What counts as a 'second home' and what doesn't
"Second home" is a mortgage classification, not just casual terminology. Fannie Mae defines it with specific eligibility requirements that differ from both primary-residence and investment-property loans, and from the IRS's own definition. That mismatch is where most buyers get tripped up.
Primary residence vs. second home vs. investment property
Here's how lenders sort these three categories, using Fannie Mae's guidelines as the framework:
| Factor | Primary Residence | Second Home | Investment Property |
|---|---|---|---|
| Min. down payment | 3% (conventional), 3.5% (FHA) | 10% | 15–25% |
| Best pricing tier | 5–20% down | 25–30% down | 25%+ down |
| Credit (typical lender overlay, post-Nov. 2025) | 620+ | 680–720+ | 700–720+ |
| DTI ceiling | Up to 45–50% with compensating factors | 43–45% | 43–45%, varies |
| Rate premium vs. primary | None | +0.25–0.50% | +0.50–0.75% |
| Occupancy requirement | Owner occupies year-round | Owner occupies "some portion" of the year; one unit; suitable for year-round use | No owner-occupancy required |
| Rental income counts for qualifying? | Limited | No | Yes, with restrictions |
| FHA/VA/USDA eligible? | Yes | Generally no | No |
Source: Fannie Mae[5] [6]
Fannie Mae allows occasional rental of a true second home; it just doesn't allow using that rental income to qualify for the loan.[6] Lenders verify compliance at underwriting and after closing: utility accounts, mail delivery, insurance designation, and IRS filings all get cross-referenced.
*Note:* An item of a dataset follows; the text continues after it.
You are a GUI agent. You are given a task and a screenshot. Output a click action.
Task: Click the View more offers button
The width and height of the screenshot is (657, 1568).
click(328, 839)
Misrepresenting your intended occupancy is federal mortgage fraud under 18 U.S.C. §1014 and gives the lender grounds to accelerate the loan under the due-on-sale clause — meaning they can demand the full outstanding balance immediately.[7]
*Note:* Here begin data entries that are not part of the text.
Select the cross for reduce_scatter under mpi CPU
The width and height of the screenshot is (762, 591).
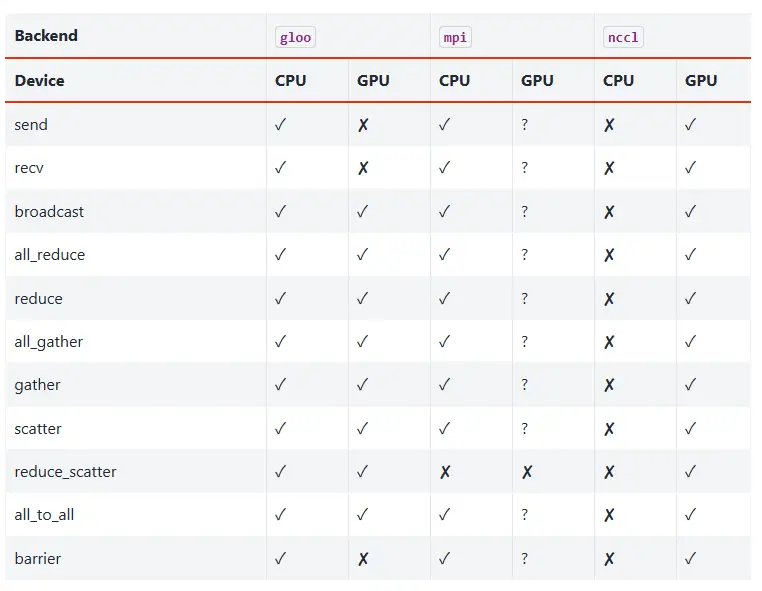445,472
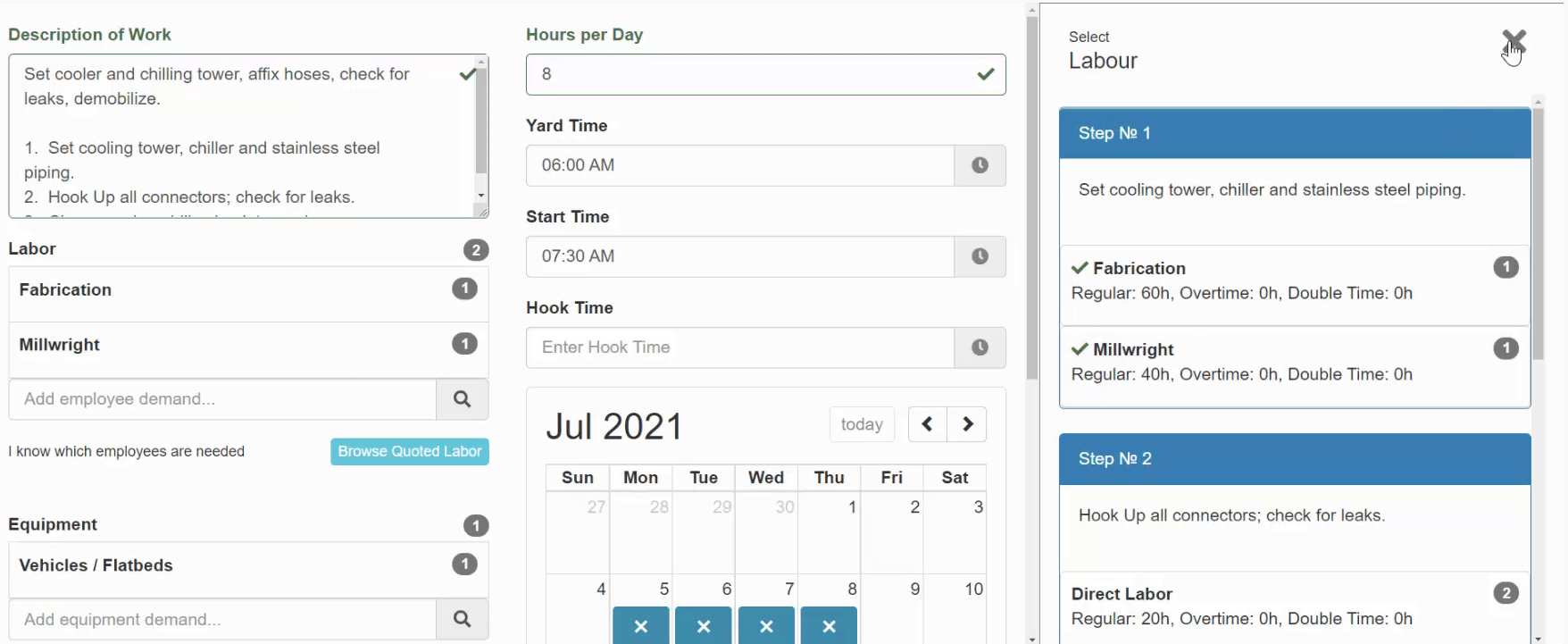Click the Browse Quoted Labor button
Image resolution: width=1568 pixels, height=644 pixels.
point(409,452)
George Dimov, CPA, Founder & CEO of Dimov Tax, addresses the most common workaround he sees: "Fannie Mae will not lend to an LLC for a second-home loan. Buyers hear this idea on TikTok and don't realize it's for a different type of loan, not a 30-year fixed at second-home rates. The 'put it in my spouse's name' plan is what I actually see. This is fraud if the spouse signs a statement they do not intend to follow. When lenders find out, they demand payment under the due-on-sale clause. It is also a crime under 18 U.S.C. §1014."
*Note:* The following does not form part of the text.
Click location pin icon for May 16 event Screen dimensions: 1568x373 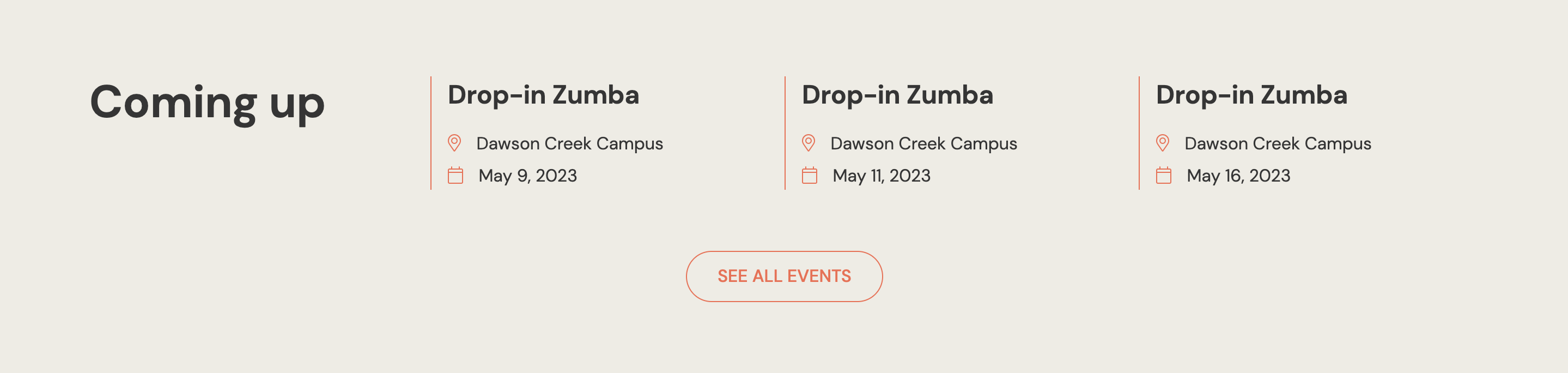pyautogui.click(x=1163, y=143)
Are you sure this is a second home? Three scenarios that aren't
Scenario A: You're buying a new primary and converting your current home to a rental. This is a primary-residence mortgage on the new property, not a second-home loan. Most lenders allow conversion of the existing home to a rental without reclassification if you've lived in it 12+ months.
Scenario B: You plan to rent the property year-round. That's an investment property with a different rate, different down payment, and different qualification rules.
Scenario C: You plan to use it four weeks a year and rent it 40 weeks. Fannie Mae is fine with this occupancy pattern. The IRS is not. See the "two-test problem" in the tax section below.
Second home mortgage requirements
Down payment
The Fannie Mae and Freddie Mac down payment floor for a second home on a conforming conventional loan is 10%.[4] Below 20%, you'll pay private mortgage insurance (PMI), which typically runs 0.5–1.5% of the loan amount per year.[8]
At 25–30%, you cross into a better LLPA pricing tier. Putting more down doesn't just lower the monthly payment; it can lower your rate by 0.125–0.25% by moving you into a more favorable position on the Fannie Mae pricing matrix.[9]
Credit score
As of November 16, 2025, Fannie Mae's Desktop Underwriter no longer has a minimum credit score requirement; its proprietary credit risk assessment now drives eligibility.[1]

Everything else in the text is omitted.